Convexified Convolutional Neural Networks
Authors: Yuchen Zhang, Percy Liang, Martin J. Wainwright
ICML 2017 | Conference PDF | Archive PDF | Plain Text | LLM Run Details
| Reproducibility Variable | Result | LLM Response |
|---|---|---|
| Research Type | Experimental | Empirically, we find that CCNNs achieve competitive or better performance than CNNs trained by backpropagation, SVMs, fully-connected neural networks, stacked denoising auto-encoders, and other baseline methods. |
| Researcher Affiliation | Academia | Yuchen Zhang 1 Percy Liang 1 Martin J. Wainwright 2 1Stanford University, CA, USA 2University of California, Berkeley, CA, USA. |
| Pseudocode | Yes | Algorithm 1 Learning two-layer CCNNs. ... Algorithm 2 Learning multi-layer CCNNs. |
| Open Source Code | Yes | Code and reproducible experiments are available on the Coda Lab platform4. 4http://worksheets.codalab.org/ worksheets/0x1468d91a878044fba86a5446f52aacde/ |
| Open Datasets | Yes | For all datasets, we use 10,000 images for training, 2,000 images for validation and 50,000 images for testing.

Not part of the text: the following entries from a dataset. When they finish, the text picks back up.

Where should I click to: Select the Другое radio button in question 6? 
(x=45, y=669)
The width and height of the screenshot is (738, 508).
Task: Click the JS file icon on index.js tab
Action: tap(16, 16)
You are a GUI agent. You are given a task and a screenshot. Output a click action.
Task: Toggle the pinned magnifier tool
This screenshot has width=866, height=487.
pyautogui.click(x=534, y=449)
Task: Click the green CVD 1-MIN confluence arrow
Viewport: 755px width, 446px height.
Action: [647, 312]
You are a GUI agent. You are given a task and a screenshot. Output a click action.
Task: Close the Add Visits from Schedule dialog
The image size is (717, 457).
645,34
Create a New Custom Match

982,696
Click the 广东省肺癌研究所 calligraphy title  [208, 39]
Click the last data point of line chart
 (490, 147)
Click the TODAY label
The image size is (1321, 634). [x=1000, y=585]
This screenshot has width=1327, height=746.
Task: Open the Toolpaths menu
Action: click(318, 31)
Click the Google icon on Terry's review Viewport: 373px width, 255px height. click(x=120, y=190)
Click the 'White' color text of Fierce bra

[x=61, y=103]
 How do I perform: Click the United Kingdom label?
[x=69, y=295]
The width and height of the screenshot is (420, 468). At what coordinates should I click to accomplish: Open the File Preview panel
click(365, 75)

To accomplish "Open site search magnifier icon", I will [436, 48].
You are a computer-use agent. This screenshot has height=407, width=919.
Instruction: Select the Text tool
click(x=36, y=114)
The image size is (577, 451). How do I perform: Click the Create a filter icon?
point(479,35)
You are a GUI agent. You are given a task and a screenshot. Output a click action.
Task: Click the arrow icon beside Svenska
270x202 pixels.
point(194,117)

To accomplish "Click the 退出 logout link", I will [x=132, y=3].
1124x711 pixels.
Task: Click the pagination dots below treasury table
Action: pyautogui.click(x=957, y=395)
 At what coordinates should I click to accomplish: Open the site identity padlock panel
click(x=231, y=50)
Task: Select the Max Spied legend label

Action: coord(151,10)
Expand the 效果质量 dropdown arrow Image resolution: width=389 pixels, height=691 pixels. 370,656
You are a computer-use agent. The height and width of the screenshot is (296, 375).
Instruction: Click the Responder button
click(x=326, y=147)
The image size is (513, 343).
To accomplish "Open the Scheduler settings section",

This 10k/2k/50k partitioning is standard for MNIST variations (Variations MNIST). |
| Dataset Splits | Yes | For all datasets, we use 10,000 images for training, 2,000 images for validation and 50,000 images for testing. This 10k/2k/50k partitioning is standard for MNIST variations (Variations MNIST). |
| Hardware Specification | No | The paper does not provide specific hardware details (e.g., CPU/GPU models, memory, or cloud instance types) used for running experiments. |
| Software Dependencies | No | The paper mentions software components and methods like 'Gaussian kernel', 'projected SGD', 'random feature approximation', but does not provide specific version numbers for any software dependencies. |
| Experiment Setup | Yes | The loss function is chosen as the 10-class logistic loss. We use Gaussian kernel for the CCNN. The feature matrix Z(x) is constructed via random feature approximation (Rahimi & Recht, 2007) with dimension m = 500 for the first convolutional layer and m = 1000 for the second. ... The convex optimization problem is solved by projected SGD with mini-batches of size 50. ... Each convolutional layer is constructed on 5x5 patches with unit stride, followed by 2x2 average pooling. The first and the second convolutional layers contains 16 and 32 filters, respectively. |